Anyway. They lost a lot of money. Sad because they are such a small business that they are having trouble keeping afloat, especially with PetCo running them into the red.

Amazingly enough, and the reason I put this in the Cichlid Section, There were 9 fish to survive the catastrophe. 3 Large Tiger Oscars, 2 little albino oscars, and 4 assorted medium size oscars. Not all the Oscars they had survived, but a good bit. I wouldn't have believed it unless I had seen it. She said that they were all dead looking on the bottom when she came in, but everything else dead was floating. She got the heater warming everything up and started cleaning up the dead fish. She started on the end the furthest from the Oscars. She of course had to deal with customers for other pets along the way, as well as explain what happened to a good many loyal customers. When she got down to the end to clean up the Oscars, they were not dead, in fact, they were begging for food. Wild stuff. Apparently the water was just warm enough to keep them alive, since the exchange system was just barely turned on., the tap water was semi-heated when it went into the tanks.

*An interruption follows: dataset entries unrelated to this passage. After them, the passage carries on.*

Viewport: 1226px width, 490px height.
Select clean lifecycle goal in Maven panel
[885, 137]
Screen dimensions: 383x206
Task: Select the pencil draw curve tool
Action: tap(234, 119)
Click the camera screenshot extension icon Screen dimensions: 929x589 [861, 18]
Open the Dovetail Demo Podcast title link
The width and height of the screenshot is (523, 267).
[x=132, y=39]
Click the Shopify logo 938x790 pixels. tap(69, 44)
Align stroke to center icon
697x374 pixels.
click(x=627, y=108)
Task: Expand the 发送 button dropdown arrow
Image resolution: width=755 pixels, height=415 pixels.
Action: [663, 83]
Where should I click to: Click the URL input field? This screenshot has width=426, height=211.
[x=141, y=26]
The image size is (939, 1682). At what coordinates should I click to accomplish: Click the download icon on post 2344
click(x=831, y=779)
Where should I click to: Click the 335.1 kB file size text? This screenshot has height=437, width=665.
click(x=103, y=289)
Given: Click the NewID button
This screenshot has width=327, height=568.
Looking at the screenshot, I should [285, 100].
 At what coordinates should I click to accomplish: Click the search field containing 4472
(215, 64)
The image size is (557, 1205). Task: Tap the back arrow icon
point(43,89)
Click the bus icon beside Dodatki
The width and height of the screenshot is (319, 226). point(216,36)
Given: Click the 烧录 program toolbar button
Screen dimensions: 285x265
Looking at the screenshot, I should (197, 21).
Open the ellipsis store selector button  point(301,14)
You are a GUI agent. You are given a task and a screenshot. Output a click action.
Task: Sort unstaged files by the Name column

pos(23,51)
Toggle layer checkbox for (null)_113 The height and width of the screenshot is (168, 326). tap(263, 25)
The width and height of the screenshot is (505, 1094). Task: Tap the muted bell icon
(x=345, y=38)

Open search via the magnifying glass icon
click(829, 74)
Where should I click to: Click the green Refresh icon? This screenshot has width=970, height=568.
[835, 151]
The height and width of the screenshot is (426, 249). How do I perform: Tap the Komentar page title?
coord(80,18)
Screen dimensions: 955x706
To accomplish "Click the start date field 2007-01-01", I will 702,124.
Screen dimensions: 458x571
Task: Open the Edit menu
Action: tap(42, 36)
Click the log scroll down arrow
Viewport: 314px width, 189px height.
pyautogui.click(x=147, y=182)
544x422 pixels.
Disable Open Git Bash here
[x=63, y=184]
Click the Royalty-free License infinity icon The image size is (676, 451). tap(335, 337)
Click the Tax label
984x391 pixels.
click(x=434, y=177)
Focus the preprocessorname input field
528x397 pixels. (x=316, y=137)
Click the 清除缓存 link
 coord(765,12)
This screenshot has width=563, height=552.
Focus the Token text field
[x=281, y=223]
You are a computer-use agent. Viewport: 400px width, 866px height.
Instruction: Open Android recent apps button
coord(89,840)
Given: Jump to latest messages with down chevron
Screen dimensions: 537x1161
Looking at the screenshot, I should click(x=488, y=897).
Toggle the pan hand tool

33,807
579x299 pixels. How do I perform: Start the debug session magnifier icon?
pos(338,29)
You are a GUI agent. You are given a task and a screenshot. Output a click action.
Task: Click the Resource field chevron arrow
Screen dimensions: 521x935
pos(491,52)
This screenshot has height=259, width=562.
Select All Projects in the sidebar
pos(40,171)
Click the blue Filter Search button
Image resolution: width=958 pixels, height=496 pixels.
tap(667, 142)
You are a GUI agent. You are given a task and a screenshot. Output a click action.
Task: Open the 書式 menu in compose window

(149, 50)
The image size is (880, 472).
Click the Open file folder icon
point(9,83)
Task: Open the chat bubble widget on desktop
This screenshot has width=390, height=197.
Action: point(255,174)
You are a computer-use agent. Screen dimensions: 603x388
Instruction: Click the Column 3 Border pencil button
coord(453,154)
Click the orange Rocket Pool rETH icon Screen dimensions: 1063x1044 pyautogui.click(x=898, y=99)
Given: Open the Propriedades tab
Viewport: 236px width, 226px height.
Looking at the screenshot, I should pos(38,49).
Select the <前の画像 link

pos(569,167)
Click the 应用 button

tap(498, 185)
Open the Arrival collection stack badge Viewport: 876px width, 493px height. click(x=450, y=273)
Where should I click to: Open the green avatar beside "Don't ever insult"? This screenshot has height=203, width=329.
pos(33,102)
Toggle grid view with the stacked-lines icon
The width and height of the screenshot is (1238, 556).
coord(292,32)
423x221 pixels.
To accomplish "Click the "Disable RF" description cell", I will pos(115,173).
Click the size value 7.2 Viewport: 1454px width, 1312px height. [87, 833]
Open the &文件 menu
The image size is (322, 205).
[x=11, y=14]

Just thought I would share this sad story, along with a moment of silence for Pete...


----------



## acestro (Jul 7, 2003)

Ug, what a story. Time for a new show fish, I guess....


----------



## Death in #'s (Apr 29, 2003)

dam that sucks
and oscars are so dam though


----------



## Enriqo_Suavez (Mar 31, 2004)

Damn that blows







I love local owned fish stores more than any name brand pet store







I would do the same as you did (donate to them)


----------



## SirOneEighty (Nov 20, 2004)

I don't understand how they didn't die. I would swear it wasn't true, given the circumstances. Yet, I was in there on Saturday, admiring the large Oscars...

And when I was in there on Monday, after a friend called me and told me their plight, I went in to talk to her and offer fish. I walked to the back, looking at the crystal clear, rather deadly water...thinking how Ironic that we had just been talking about giving Pete a new home on Saturday. That is when I saw they Oscars. Craziness.


----------



## beans (Dec 7, 2004)

yea man oscars are beasts thats awesome that some oscars lived but that must suck to lose that pecock damm


----------



## Fido (May 21, 2003)

hope he will be more careful next time.


----------



## SirOneEighty (Nov 20, 2004)

There won't be a next time. He won't ever be in charge of that duty again, she told me so herself.


----------



## Lahot (May 20, 2003)

how does a small pet store go without at least coming in to feed the animals much less be open on Sunday.

Oscars are almost the unkillable fish of the cichlid world once they get to 6-8"


----------



## Fido (May 21, 2003)

SirOneEighty said:


> There won't be a next time. He won't ever be in charge of that duty again, she told me so herself.
> [snapback]875726[/snapback]​










i salute her for that. Also they could probably get a pretty penny if they sell frozen fish on ebay. People like to buy em to taxidermy em.


----------



## acestro (Jul 7, 2003)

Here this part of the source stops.